Polizia, arrestato in Albania uno dei latitanti dell'operazione Blow

Faceva parte di una banda dedita allo spaccio di droga: il blitz con altri fermi era scattato nel 2016

DOMODOSSOLA -

E’ stato arrestato in Albania, M. J, albanese  di 54 anni: su di lui pendeva un ordine di arresto perché coinvolto nell’operazione Blow, che nel 2015-2016 aveva permesso alla Polizia  di smantellare una banda italo-albanese dedita allo spaccio di droga.

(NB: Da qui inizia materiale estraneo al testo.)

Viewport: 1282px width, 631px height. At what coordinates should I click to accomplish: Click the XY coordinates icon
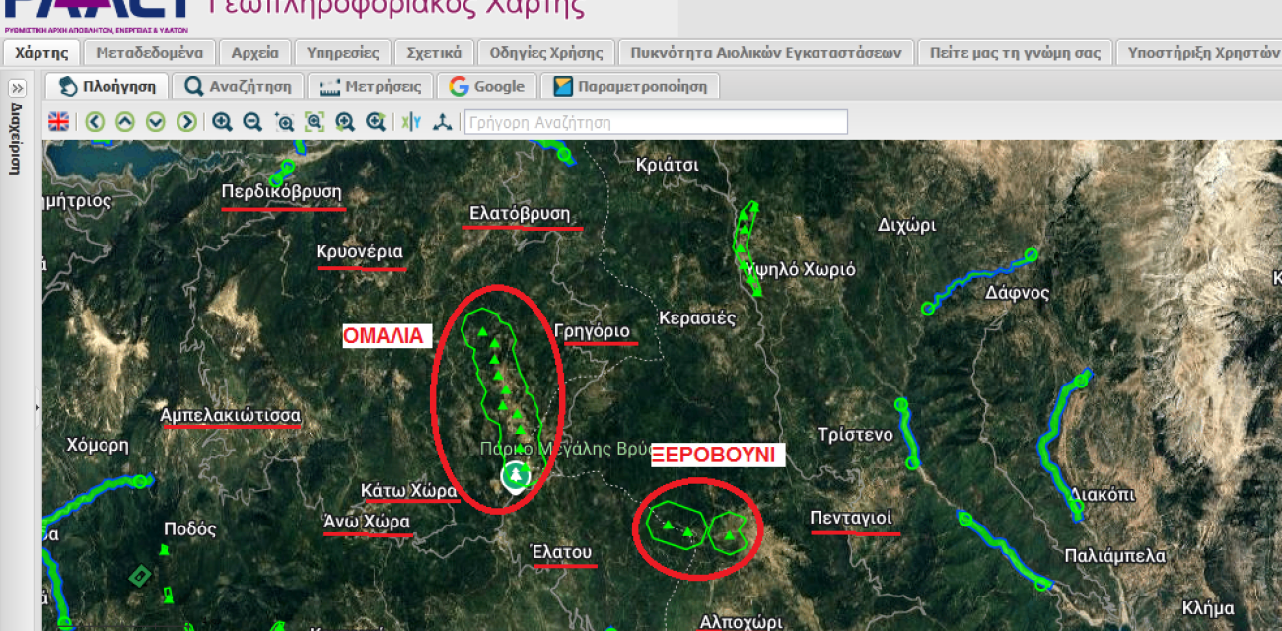tap(411, 122)
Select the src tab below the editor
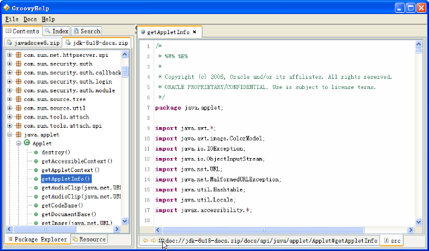The height and width of the screenshot is (251, 429). click(392, 240)
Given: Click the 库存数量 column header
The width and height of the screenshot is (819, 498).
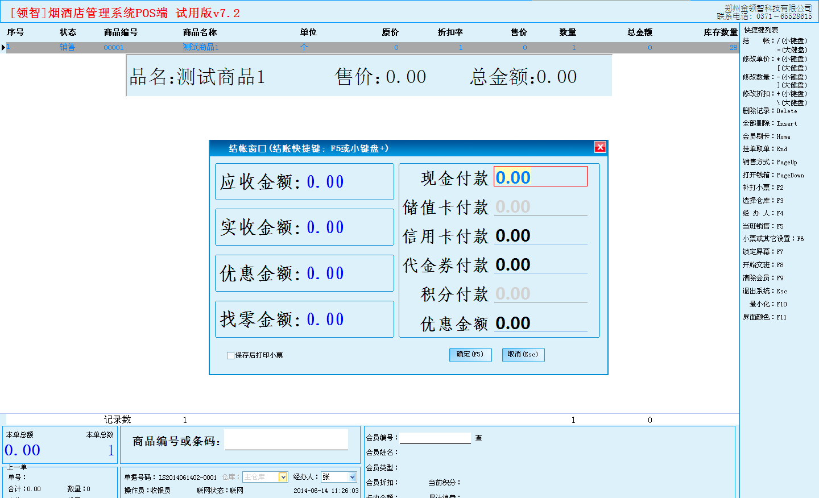Looking at the screenshot, I should pos(720,32).
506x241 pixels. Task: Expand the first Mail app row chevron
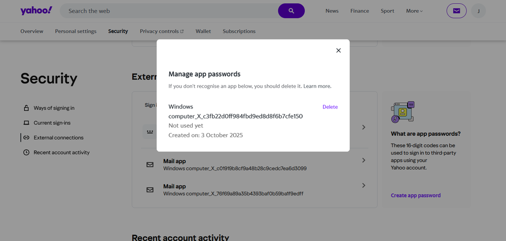(364, 160)
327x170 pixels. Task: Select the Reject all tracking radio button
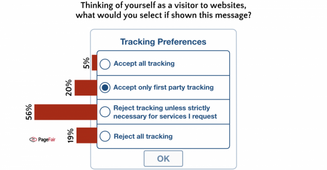pyautogui.click(x=105, y=136)
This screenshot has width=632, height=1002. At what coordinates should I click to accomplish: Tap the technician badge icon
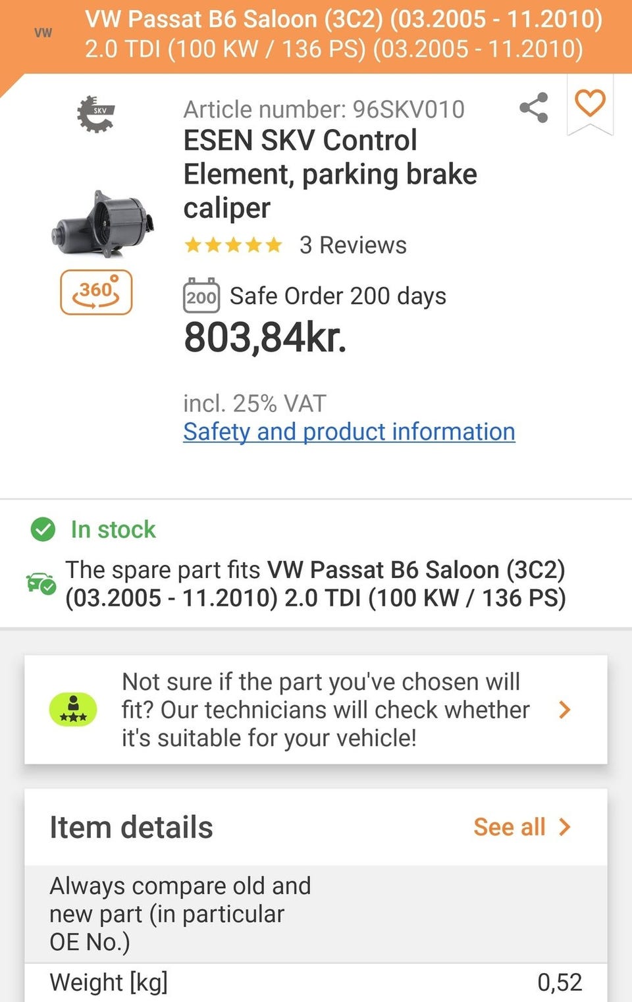pos(73,710)
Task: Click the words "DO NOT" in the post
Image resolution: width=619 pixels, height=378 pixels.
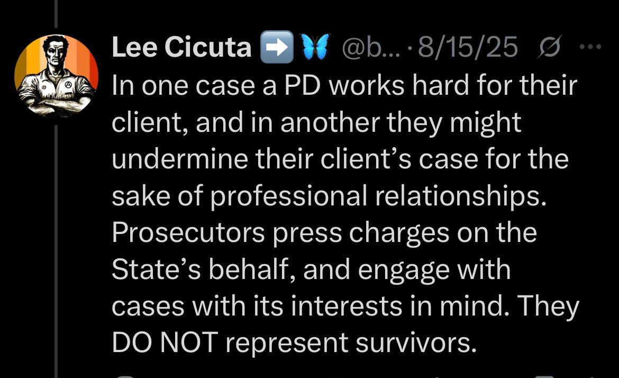Action: [165, 343]

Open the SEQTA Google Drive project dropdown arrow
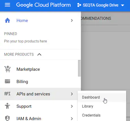pyautogui.click(x=123, y=5)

Lo straniero era uno dei latitanti al momento dell’operazione. Uno dei stato arrestato poco dopo; un secondo era stato fermato in Finlandia, ma le autorità nordiche lo avevo poi rimesso in libertà tanto che era di nuovo sparito. Il terzo è invece stato fermato alcuni giorni fa in Albania su mandato dalla Procura di Verbania e di quella di Savona.

Ricordiamo che l’operazione Blow era partita delle indagini fatte dall’ufficio investigativo del commissariato di Polizia di Domodossola, indagine che coordinata dal sostituto procuratore Gianluca Periani della Procura della Repubblica di Verbania, aveva permesso una serie di arresti, fatti in collaborazione con le squadre Mobili di Verbania e Milano. L’operazione, era il maggio 2016, aveva portato subito all’arresto di 4 persone mentre tre persone erano ancora latitanti. Altri 4 soggetti erano stati arrestati successivamente in flagranza di reato e 6 erano stati indagati in stato di libertà. Le perquisizioni avevano portato al sequestro di svariate quantità di sostanze stupefacenti: 720 grammi di hashisc, 562,5 grammi di marijuana, 175 grammi di cocaina, grammi 2 di eroina, grammi 4 di MDMA, diversi grammi di sostanza da taglio, 2965 euro in contanti nonché di 1 coltello, 5 bilance elettroniche di precisione, 2 pistole automatiche, telefoni, 15 sim card.

L’attività investigativa aveva permesso di accertare che lo stupefacente proveniva dalla provincia di Monza-Brianza e di Milano ed in particolare da un gruppo di albanesi della zona di Cesano Maderno.